Thursday, September 16, 2010

Banjos & Daughters

For my Creative Nonfiction class last year we had to write a collection of essays on one topic/theme. I chose my pregnancy since I was going through it at the time and no one else in the class had had the experience. Here are some excerpts from my essay about a festival we go to every year that's coming up again this weekend. I may post some of my other essays; I don't know. I'm not the best writer but it was fun to record some of my thoughts during pregnancy.

Banjos & Daughters

For at least one weekend out of the year, I revert back to childhood. I can actually forget the stress of work, classes and other responsibilities. The usual frustrations are lifted off my shoulders, as light and airy as a pink paper parasol.

The Johnny Appleseed Festival is a tradition for my family. It’s a two-day event that is held the third weekend in September, and I've never missed one. Even though I'm now married and live three hours away from my parents, we still make the trip up every year. Each time, we stroll the park munching on the same wonderful pioneer-type food cooked in iron kettles over an open fire or grilled to perfection: ham and beans, buffalo or pork burgers, chicken and dumplings, and huge chunks of piping hot cornbread. We browse the country home décor before deciding that it’s not our style, search the antiques for that perfect something we didn’t know we wanted, and peruse the handmade jewelry while watching unsupervised children brandish wooden swords and pop guns.

-------------------------------------------------

I love it because it's familiar, it's home.

My dad, aunt and uncle are members of a folk band called Rosewood that performs every year. I like to be there to support my dad; he’s an amazing musician who can play most anything with strings.

I’ve always felt close to my dad. We have the same quiet disposition, the same desire for harmony. We understand each other without having to say anything. We are the only two members of my immediate family with hazel eyes instead of brown. It’s important to me to go to the festival, sit on uncomfortable bales of straw in front of the stage and listen to Dad play. It feels exactly the same as it did when I was a kid, proudly watching my daddy, except that now I'm bigger and he has more gray.

I knew the experience would be different this year, for the sole reason that I was pregnant. And I was right – this time around, we viewed the festival not as a carefree couple but as parents-to-be. We discussed what it will be like to carry around an eight month old girl next year and wondered if we would tire out more easily. We watched pushover fathers buy their daughters brightly colored paper parasols that looked out of place for this festival, more Asian than early American, and we saw our future.

------------------------------------------------

Rosewood played toward the end of the day. I watched small children dance around in uncoordinated circles to the instrumental jigs and wondered if my daughter would one day dance with them, or if she would be like me, too shy to try anything in front of people. When the band was done, we packed up Dad's bass and autoharp, along with the banjo he built with his own hands, and drove back to my parents' house.

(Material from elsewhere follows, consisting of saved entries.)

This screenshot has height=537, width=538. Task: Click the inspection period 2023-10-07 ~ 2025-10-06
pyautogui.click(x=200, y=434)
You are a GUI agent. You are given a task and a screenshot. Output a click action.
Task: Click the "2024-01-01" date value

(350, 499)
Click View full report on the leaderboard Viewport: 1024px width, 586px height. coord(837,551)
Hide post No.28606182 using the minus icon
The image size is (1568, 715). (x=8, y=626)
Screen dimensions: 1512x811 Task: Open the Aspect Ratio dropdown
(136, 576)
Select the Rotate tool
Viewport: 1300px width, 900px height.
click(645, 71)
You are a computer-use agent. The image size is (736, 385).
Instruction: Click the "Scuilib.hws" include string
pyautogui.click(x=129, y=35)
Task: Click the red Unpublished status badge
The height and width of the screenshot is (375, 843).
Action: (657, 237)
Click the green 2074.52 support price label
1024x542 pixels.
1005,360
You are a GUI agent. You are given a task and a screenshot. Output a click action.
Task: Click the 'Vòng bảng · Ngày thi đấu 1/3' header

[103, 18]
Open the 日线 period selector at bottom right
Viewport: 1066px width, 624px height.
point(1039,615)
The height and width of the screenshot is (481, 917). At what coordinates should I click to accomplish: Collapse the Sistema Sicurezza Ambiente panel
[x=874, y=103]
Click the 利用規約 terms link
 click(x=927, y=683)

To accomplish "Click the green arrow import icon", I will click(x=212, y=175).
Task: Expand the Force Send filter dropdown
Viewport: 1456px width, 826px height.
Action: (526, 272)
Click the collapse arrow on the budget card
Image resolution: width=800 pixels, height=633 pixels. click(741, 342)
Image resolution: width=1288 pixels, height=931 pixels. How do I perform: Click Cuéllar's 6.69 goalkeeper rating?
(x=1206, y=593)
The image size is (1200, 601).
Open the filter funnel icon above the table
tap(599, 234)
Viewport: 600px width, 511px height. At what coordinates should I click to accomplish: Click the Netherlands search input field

After eating too much of my mom's lasagna (I can blame the baby now), Damon and I got back in the car and headed home. It’s always difficult for me to leave, even though I’ve lived away from my family for ten years now. I’m a homebody at heart who got tossed into another life in another state. I’m a sap who cherishes these visits and can’t wait to share them with my little girl, to hold her on my lap so the straw doesn’t scratch her legs while we watch her grandpa play.

As we drove away from the setting sun, we didn’t have much to say. Damon leaned back in the passenger seat while I quietly stared ahead and wondered what color her eyes would be.

1 comment:

  1. Awesome. I wanna go! I wanna escape to a sweet place like this!